● SUPPLIED PASSAGE:
Monday, January 11, 2016

Bon Voyage

Everyone has their battles. In 2015, cancer was mine. So what can I tell you about my experience?

Firstly, the disease is a small part of the overall picture. Cancer is a thief of the highest order. It robs you of your soul, your humility, your independence, your happiness, your sanity, your faith, your feeling of immortality. It also robs your nearest and dearest and for me that was the hardest bit to deal with – knowing how sad my illness, made the people I love. Also, as a woman, one of the most horrible aspects, is it robs your looks and confidence. Looking through pictures from the last 12 months, I have gone through a metamorphosis and feel unrecognizable to the person I was. 

Nothing prepares you for the physical side affects from the many different medicines you take. Three months of intensive chemotherapy was grueling. Steroids and four difference poisons intravenously pumped in to my body fortnightly (including one that has big writing on a sticker “LETHAL IF SWALLOWED”. Sickness, hair loss, collapsed veins, personality and mood changes, weight gain from steroids, tiredness. Also knowing that if you come in contact with anyone who has even the smallest infection, it may end up killing you.

● RECORD EXTRACTS:
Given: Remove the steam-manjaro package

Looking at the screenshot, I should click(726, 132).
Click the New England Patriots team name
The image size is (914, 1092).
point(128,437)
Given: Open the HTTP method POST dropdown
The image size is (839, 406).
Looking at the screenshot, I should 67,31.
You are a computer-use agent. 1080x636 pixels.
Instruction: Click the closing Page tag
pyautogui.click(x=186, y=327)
==
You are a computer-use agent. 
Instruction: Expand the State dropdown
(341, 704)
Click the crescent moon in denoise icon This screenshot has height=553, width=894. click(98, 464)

● TASKS:
(A) Answer these from the cancer blog post:
(i) In which year does the writer say cancer was their battle?
(ii) How long did the intensive chemotherapy last?
(iii) How often were the poisons pumped in intravenously?
(B) Write out part of the cancer blog post again. Begin at the words "Monday, January 11, 2016" and stop after "person I was.", and switch "thief" to "burglar".
The rows are drawn from a separate source.

● YOUR RESPONSES:
(A)
(i) 2015
(ii) Three months
(iii) Fortnightly

(B)
Monday, January 11, 2016

Bon Voyage

Everyone has their battles. In 2015, cancer was mine. So what can I tell you about my experience?

Firstly, the disease is a small part of the overall picture. Cancer is a burglar of the highest order. It robs you of your soul, your humility, your independence, your happiness, your sanity, your faith, your feeling of immortality. It also robs your nearest and dearest and for me that was the hardest bit to deal with – knowing how sad my illness, made the people I love. Also, as a woman, one of the most horrible aspects, is it robs your looks and confidence. Looking through pictures from the last 12 months, I have gone through a metamorphosis and feel unrecognizable to the person I was.